On this basis, we identify three (inter-related) reasons why sovereign QE in the Euro area may be less likely than the conventional narrative presumes.

  • Political constraints. The distributional impact of sovereign QE is likely to be more politically contentious in a multi-country monetary union (such as the Euro area) (especially if it has a cross-border character) than in a unitary state (like the US, UK or Japan). Political considerations play an important role in constraining ECB actions.
  • Economic effectiveness. With the risk-free yield curve in the Euro area already both low and flat, and credit spreads compressed, the scope for sovereign QE to ease domestic financial conditions further from here is limited.
  • Financial structure. The Euro area has a bank-centred financial system. Direct market interventions such as sovereign QE may be less effective in this environment, should the banking system fail to transmit any easing impulse into the real economy.

Such considerations help to explain why we have not seen sovereign QE from the ECB as yet. They also weigh against the announcement of sovereign QE in the coming months.

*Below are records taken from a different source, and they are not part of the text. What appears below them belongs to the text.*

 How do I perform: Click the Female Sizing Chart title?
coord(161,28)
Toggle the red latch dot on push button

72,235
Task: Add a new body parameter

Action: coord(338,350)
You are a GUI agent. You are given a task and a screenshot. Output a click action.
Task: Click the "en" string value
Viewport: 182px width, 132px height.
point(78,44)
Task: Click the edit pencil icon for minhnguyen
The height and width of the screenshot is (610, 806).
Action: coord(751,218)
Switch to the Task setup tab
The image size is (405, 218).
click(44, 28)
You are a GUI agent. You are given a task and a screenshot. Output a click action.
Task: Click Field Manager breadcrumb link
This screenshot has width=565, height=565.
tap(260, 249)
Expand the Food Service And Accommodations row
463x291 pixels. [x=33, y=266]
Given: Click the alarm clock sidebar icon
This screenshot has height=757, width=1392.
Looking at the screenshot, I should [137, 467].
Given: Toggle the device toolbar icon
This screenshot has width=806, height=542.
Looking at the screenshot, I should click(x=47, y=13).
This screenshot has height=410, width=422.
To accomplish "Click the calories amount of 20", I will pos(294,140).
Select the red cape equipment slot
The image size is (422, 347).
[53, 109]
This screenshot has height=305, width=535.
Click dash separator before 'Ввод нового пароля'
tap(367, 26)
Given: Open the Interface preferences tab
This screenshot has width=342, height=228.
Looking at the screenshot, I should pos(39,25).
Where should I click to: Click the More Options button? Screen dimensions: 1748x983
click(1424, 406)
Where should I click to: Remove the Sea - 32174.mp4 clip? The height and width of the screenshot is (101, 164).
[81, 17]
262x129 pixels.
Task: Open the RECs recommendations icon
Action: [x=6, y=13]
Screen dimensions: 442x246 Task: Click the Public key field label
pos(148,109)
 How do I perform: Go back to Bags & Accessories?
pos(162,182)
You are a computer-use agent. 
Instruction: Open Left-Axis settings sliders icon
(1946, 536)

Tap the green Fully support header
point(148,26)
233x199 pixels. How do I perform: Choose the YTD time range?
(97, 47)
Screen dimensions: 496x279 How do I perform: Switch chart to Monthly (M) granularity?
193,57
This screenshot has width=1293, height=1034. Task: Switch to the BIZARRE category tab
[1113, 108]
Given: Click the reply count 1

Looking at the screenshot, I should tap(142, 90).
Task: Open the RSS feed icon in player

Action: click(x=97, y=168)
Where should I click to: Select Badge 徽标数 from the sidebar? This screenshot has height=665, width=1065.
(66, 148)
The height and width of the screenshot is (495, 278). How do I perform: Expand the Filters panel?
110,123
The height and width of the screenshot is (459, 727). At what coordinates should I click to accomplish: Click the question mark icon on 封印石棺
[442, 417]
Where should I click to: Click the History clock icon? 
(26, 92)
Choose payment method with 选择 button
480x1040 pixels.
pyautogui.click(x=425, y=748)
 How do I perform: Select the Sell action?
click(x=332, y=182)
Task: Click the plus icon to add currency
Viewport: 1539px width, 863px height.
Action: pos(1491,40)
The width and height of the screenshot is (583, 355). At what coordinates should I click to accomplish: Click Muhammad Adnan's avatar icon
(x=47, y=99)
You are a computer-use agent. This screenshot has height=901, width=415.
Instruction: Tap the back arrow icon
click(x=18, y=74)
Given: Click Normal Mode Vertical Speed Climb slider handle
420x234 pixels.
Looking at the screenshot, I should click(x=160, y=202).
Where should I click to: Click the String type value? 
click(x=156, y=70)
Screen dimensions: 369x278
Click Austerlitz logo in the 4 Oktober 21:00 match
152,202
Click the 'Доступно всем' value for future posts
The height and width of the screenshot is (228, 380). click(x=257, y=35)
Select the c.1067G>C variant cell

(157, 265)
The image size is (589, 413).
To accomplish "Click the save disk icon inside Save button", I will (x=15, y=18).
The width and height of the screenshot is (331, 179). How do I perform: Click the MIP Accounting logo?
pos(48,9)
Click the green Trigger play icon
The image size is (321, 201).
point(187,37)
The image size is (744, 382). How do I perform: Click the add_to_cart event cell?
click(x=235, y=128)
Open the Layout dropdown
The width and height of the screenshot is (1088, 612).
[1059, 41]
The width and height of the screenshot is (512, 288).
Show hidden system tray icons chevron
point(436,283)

Sovereign QE in the Euro area is more distant than the conventional narrative implies (and, indeed, may never happen). That said, it is clearly not impossible. As reflected in our ECB preview published earlier this week, we see a 1-in-3 chance of sovereign QE by the ECB through the middle of next year. There is (and always has been) a point at which the macro data are bad enough to trigger sovereign QE, notwithstanding the factors listed above that weigh against it. As the Euro area macro data deteriorate (and particularly as longer-term inflation expectations drift downwards (Exhibit 3)), this trigger point gets closer.